Task to complete: How many lines in these records include the string "sidebar"? Reply with that number alone.
(Beginning of Task inputs)
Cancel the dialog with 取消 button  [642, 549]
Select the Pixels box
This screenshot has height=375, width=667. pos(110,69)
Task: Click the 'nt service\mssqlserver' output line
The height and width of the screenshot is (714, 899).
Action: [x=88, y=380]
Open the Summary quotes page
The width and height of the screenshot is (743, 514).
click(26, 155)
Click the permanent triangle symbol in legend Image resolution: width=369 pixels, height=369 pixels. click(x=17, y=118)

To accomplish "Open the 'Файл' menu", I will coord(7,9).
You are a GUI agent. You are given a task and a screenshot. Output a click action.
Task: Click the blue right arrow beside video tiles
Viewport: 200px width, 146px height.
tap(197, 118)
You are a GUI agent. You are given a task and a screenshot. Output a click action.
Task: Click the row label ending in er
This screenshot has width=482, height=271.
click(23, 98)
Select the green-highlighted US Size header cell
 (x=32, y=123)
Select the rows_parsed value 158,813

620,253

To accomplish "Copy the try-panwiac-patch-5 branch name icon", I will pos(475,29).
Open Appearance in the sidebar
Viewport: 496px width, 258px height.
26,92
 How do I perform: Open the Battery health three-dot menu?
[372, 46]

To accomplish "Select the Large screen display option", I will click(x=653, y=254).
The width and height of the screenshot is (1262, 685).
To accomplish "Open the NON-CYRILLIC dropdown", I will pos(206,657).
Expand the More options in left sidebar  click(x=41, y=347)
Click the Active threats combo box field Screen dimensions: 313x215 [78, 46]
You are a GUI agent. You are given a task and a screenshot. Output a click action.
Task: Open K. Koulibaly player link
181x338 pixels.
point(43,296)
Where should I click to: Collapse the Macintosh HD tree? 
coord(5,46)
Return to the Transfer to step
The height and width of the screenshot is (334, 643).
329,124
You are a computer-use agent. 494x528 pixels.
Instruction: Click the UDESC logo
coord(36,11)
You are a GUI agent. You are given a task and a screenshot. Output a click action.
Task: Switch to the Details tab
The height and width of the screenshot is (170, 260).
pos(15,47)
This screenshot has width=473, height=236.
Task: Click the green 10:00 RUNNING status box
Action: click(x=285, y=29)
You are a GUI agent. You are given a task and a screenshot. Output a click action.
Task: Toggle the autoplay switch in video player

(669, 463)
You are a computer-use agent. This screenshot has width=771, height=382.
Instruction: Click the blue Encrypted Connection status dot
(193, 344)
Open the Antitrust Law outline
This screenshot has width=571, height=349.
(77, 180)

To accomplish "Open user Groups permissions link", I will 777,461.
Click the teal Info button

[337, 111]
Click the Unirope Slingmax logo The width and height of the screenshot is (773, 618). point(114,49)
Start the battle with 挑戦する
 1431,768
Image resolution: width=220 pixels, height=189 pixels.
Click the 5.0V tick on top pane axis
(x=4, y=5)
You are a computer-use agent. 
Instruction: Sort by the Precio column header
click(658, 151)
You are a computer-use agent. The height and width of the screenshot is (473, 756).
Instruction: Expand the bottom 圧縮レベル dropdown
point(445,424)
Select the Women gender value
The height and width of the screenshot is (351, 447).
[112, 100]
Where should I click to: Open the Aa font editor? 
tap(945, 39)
(End of Task inputs)
The completed task: 2